Terdengar helaan nafas dari Calvin, ia tahu jika Calvin sudah merasakan penyesalan yang mendalam. Padahal John sudah memperingatinya sedari awal, akan tetapi Calvin tetaplah Calvin, sangat sulit diberi tahu.

"Pokoknya, gue cuma mau nikah sama dia, titik!"

"Huh, terserah lo, deh. Pusing gue dengernya, tapi inget, kalau memang dia balik, jangan lagi lo sakitin dia lagi, sampe itu terjadi, ogah gue temenan sama lo lagi."

"Galak amat, lo. Iya, gue janji."

Hening beberapa saat, seakan mereka berdua sedang memikirkan sesuatu, akhirnya John kembali bersuara.

"Vin,"

"Hm?"

"Semoga penantian lo gak sia-sia, ya." 

"Thank's, Bro."

John tersenyum mendengarnya, meskipun Calvin takkan bisa melihatnya, sambungan telepon pun terputus. John langsung beranjak dari bathup. Setelah sudah memakai pakaian tidurnya, John langsung mengambil laptop dan mengerjakan beberapa berkas yang selalu saja menumpuk setiap harinya.

Tanpa John sadari, sedari tadi Yuanita tampak menahan kesalnya kepadanya. Pulang larut malam, bau wangi yang tak biasa, tetapi Suaminya tampak tak peduli padanya sama sekali. Bahkan hingga saat ini, John tak menatapnya atau bahkan mengajaknya berbicara saja tidak, membuat Yuanita mau tak mau melakukan rencana dibelakang Suaminya itu untuk memastikan jika dugaannya salah.

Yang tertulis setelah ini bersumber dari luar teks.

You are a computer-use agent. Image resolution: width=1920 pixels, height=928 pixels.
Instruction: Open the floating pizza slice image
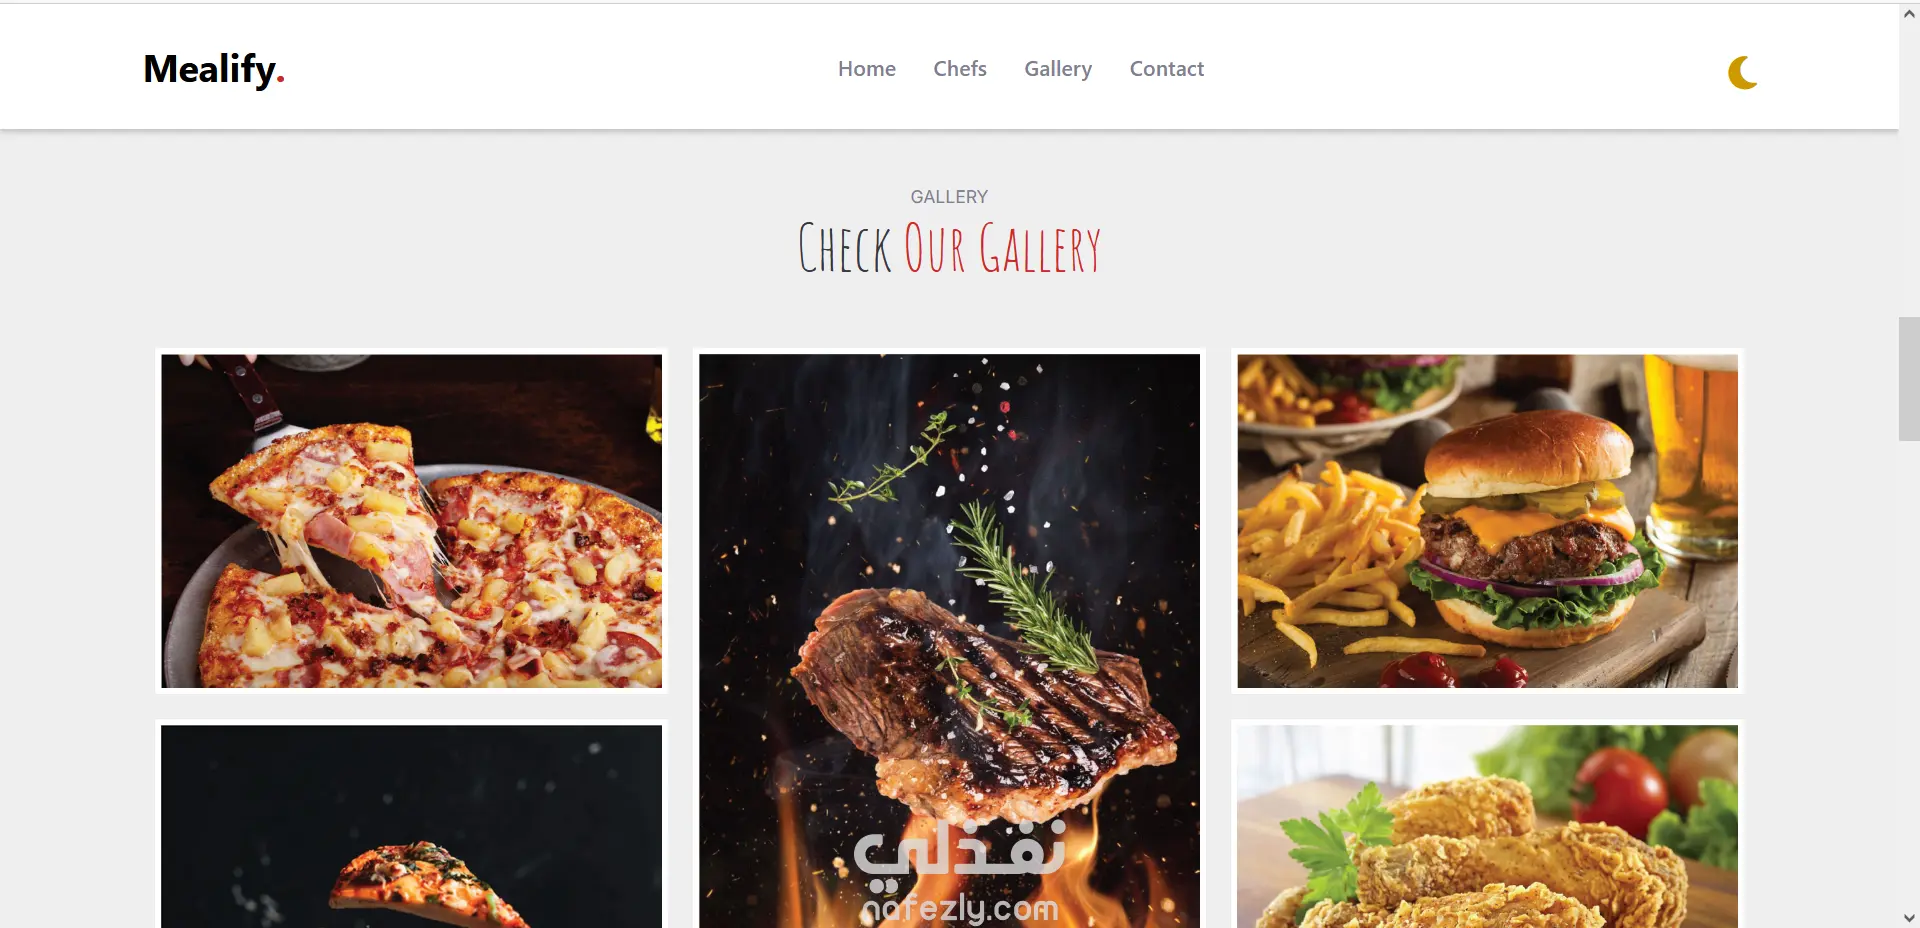click(411, 826)
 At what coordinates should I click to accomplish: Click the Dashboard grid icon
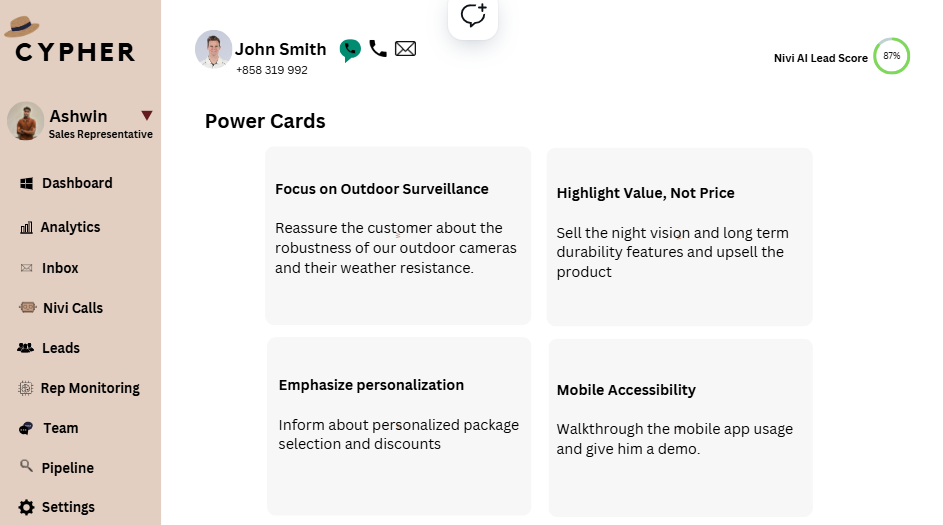[x=26, y=183]
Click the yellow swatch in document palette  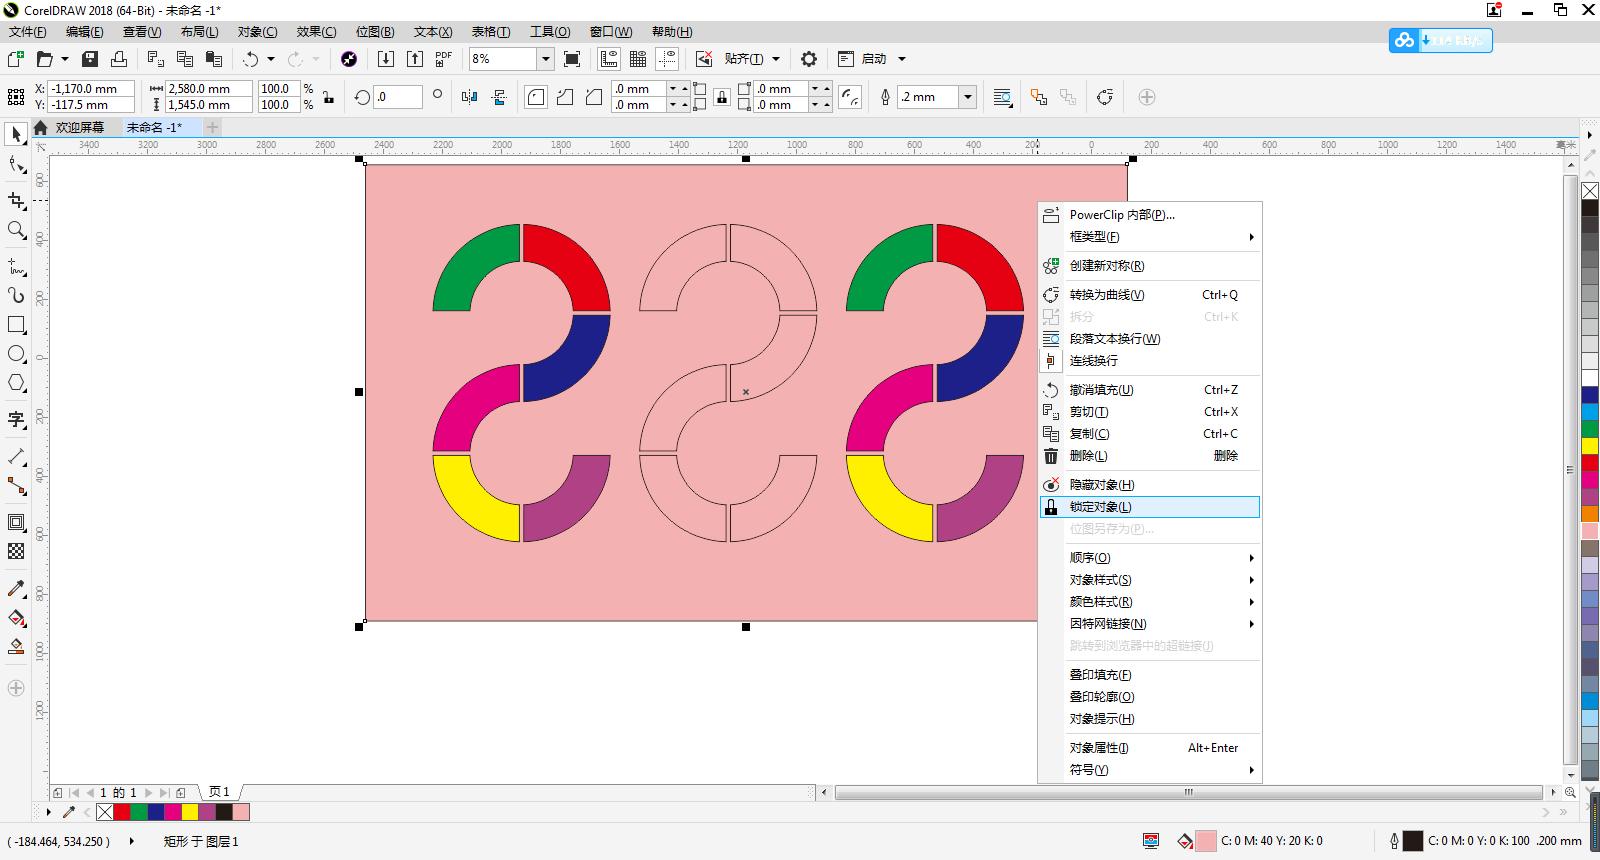[190, 812]
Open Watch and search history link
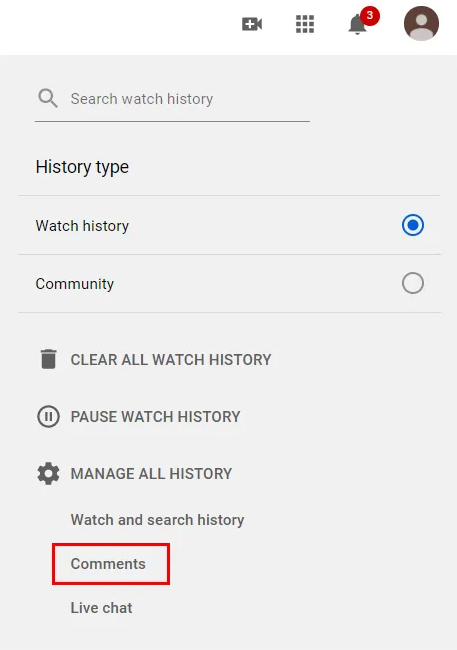Image resolution: width=457 pixels, height=650 pixels. (158, 520)
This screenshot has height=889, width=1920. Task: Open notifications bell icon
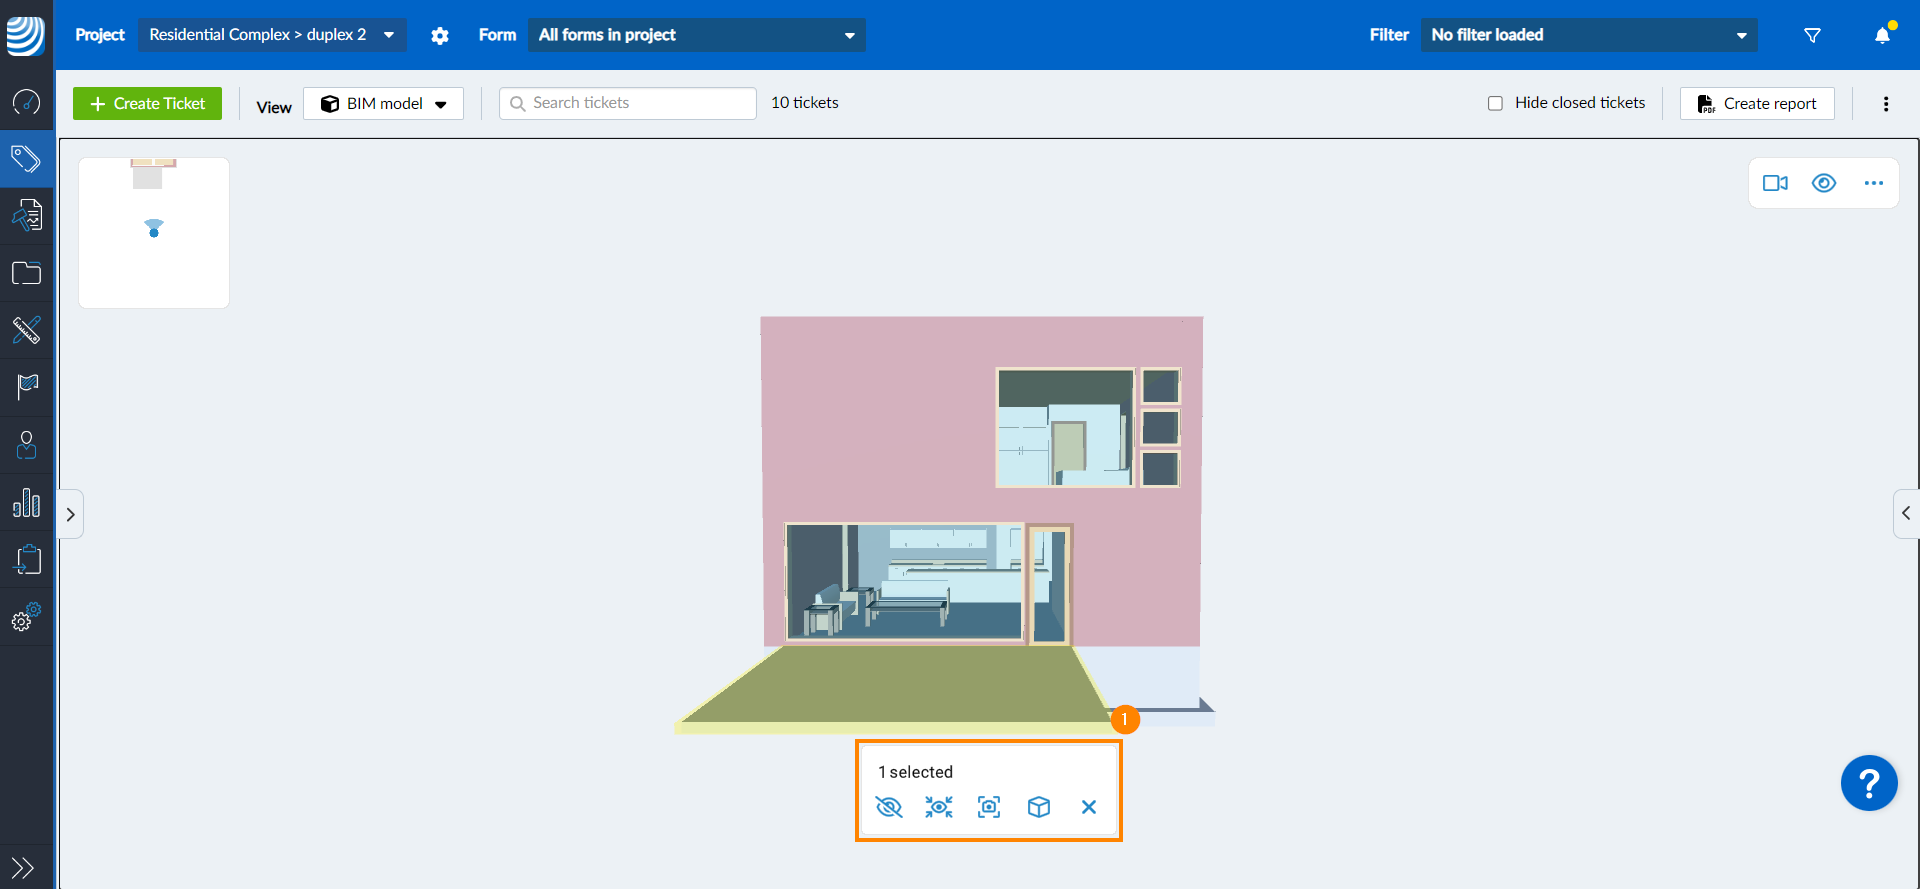pos(1882,35)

Jam sudah menunjukkan pukul dua dini hari, John yang baru selesai dengan pekerjaannya pun langsung menyimpan laptopnya kembali. Ia menoleh pada Istrinya yang sudah tertidur lelap.

"Maafkan, Mas. Kamu harus berubah kalau gak mau Mas kaya gini."

Setelah itu ia mematikan lampu kamarnya, lalu memposisikan dirinya dengan nyaman ketika berbaring, matanya memandang langit-langit kamarnya. Entah kenapa pikirannya terus tertuju pada Via dan Mara, seketika seulas senyum terbit di bibirnya, teringat akan hari ini karena tak menyangka akan sebahagia ini.

"Aku berharap keputusanku gak salah suatu hari nanti." Batin John. Ia pun menutup kedua matanya dan terlelap tidur. Tanpa John sadari, Yuanita belum benar-benar tertidur. Ia mendengar dengan jelas jika John mengucapkan kata Maaf, mendengar itu Yuanita mendadak semakin yakin jika Suaminya itu pasti tengah menyembunyikan sesuatu darinya.

Yuanita pun menoleh pada John, menatap wajah tegas pria tua itu dengan lekat, entah kenapa hatinya sedikit sakit ketika mendengar itu. Ia menyangkal pada hatinya, jika ini pasti karena ia tak ingin kehilangan segalanya yang ia miliki dan ia inginkan, setelah dulu ia bersusah payah agar bisa mendapatkan semua kekayaan ini.

"Gue yakin, gue gak mungkin bisa jatuh cinta sama dia, karena dia bukan tipe Suami idaman gue." Gumam Yuanita dengan senyum sinisnya. Setelah itu Yuanita mengambil ponselnya dan mengetikkan sesuatu disana untuk mengabari seseorang, bahkan senyumnya pun benar-benar misterius.

"Kita lihat aja nanti, siapa yang memainkan siapa."